Bounds on the fine structure constant variability from FeII absorption lines in QSO spectra

TL;DR

This paper introduces the SIDAM method for measuring variations in the fine structure constant using FeII absorption lines in QSO spectra, achieving high accuracy and highlighting calibration challenges in previous datasets.

Contribution

The paper presents the SIDAM method and demonstrates its high precision in measuring alpha variability, while analyzing calibration issues in existing data and emphasizing the need for advanced spectrographs.

Findings

SIDAM achieves ~1.8 ppm accuracy at z=1.15 and 5.66 ppm at z=1.84

Calibration errors in previous datasets can be around 10 ppm

Photo-ionization Doppler shifts can affect FeII line measurements

Abstract

The Single Ion Differential alpha Measurement (SIDAM) method for measuring fine stucture variations (daa)and its figures of merit are illustrated together with the results produced by means of FeII absorption lines of QSO intervening systems. The method provides daa ~= -0.12(+/- 1.79) ppm (parts-per-million) at zabs = 1.15 towards HE 0515--4414 and daa = 5.66(+/-2.67) ppm at zabs= 1.84 towards Q 1101--264, which are so far the most accurate measurements for single systems.

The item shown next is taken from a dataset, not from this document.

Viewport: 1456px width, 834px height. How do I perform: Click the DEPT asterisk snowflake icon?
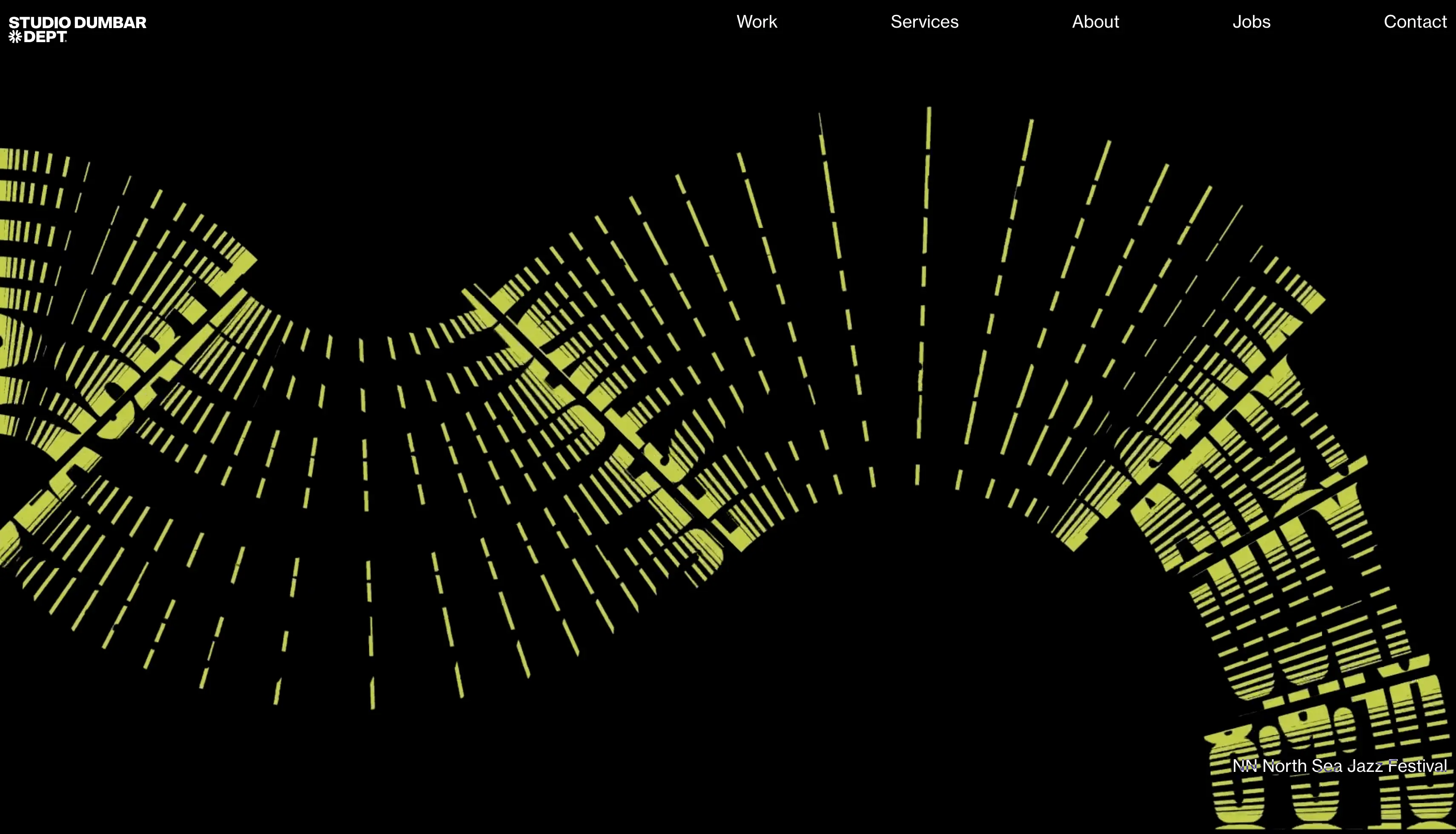click(x=15, y=37)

SIDAM analysis for 3 systems from the Chand et al. (2004) sample provides inconsistent results which we interpret as due to calibration errors of the Chand et al. data at the level of about 10 ppm. In one system evidence for photo-ionization Doppler shift between MgII and FeII lines is found. This evidence has important bearings on the Many Multiplet method where the signal for daa variability is carried mainly by systems involving MgII absorbers. Some correlations are also found in the Murphy et al. sample which suggest larger errors than previously reported. Thus, we consider unlikely that both the Chand et al. and Murphy et al. datasets could provide an estimate of daa with an accuracy at the level of 1 ppm. A new spectrograph like the ESPRESSO project will be crucial to make progress in the astronomical determination of daa.